4Science / DSpace

This repository contains the 4Science optimized DSpace & DSpace-CRIS distribution.
https://wiki.lyrasis.org/display/DSPACECRIS/
BSD 3-Clause "New" or "Revised" License
42 stars 61 forks source link

Data migration from DSpace-CRIS 5 #404

Open alejandratenorio opened 9 months ago

alejandratenorio commented 9 months ago

Describe the bug

Dear 4Science Team,

We are working on upgrading our DSpace Cris instance from version base on DSpace 5.10 to DSpace-CRIS 7 release 2023.01.01. URL: CRIS Cris Versión: 5.10 image

We need to upgrade our database using your Data migration from DSpace-CRIS 5 process described on your documentation but now the tools (Pentaho Data Integration) are not available.

image

Please, could you help us?

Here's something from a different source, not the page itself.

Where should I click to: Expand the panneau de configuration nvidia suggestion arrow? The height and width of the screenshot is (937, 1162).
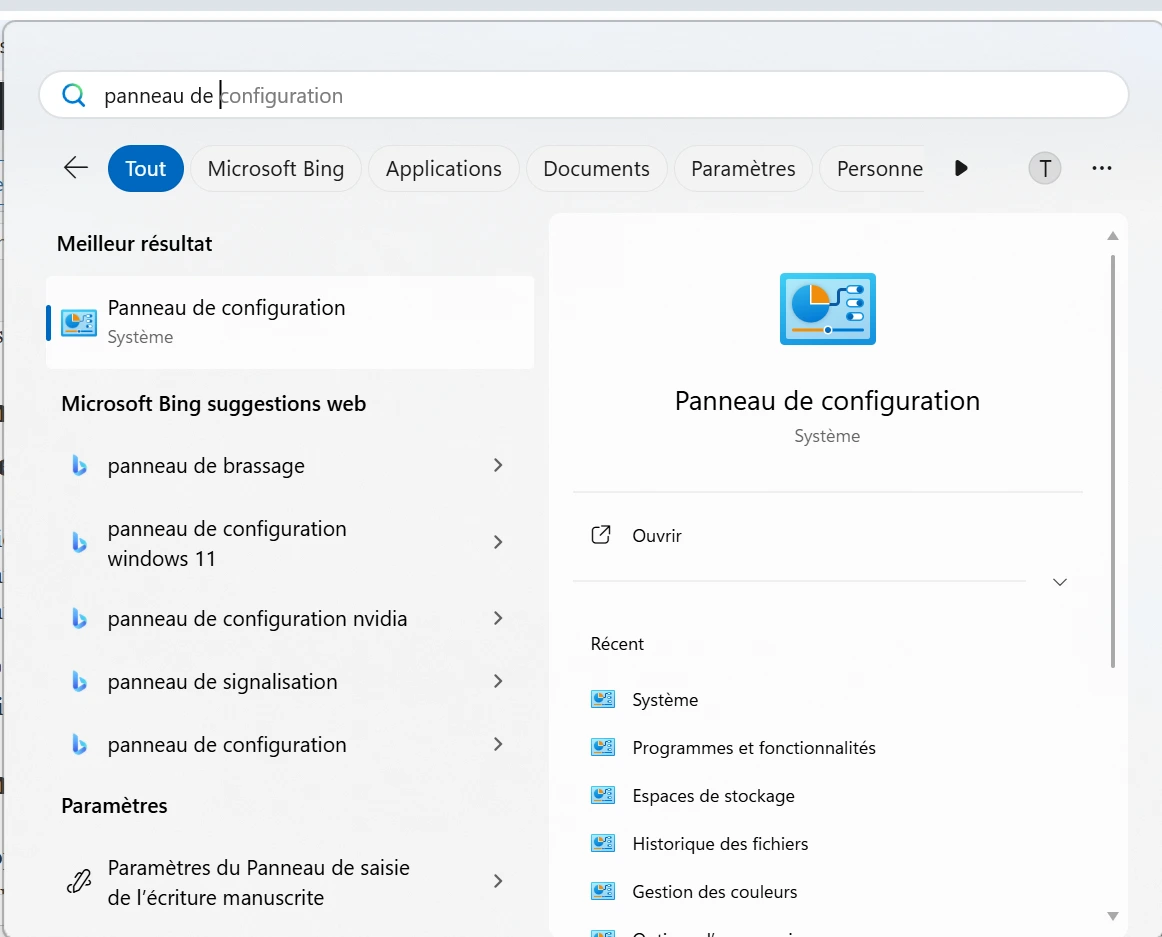498,619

Where can we download it?

Thank you in advance.

To Reproduce Steps to reproduce the behavior:

  1. Go to Pentaho Data Integration
  2. Then we got this message: file could not be found or is not available.
kskaiser commented 9 months ago

You can download the tool from https://www.hitachivantara.com/en-us/products/pentaho-platform/data-integration-analytics/pentaho-community-edition.html If you want to run it on an ARM Mac, you have to follow this guide: https://stackoverflow.com/questions/67972804/pentaho-data-integration-not-starting-on-new-mac-m1 Windows and Linux should be fine.

alejandratenorio commented 9 months ago

@kskaiser Thank you so much. There are a lot of options, could you tell me which tool I have to download?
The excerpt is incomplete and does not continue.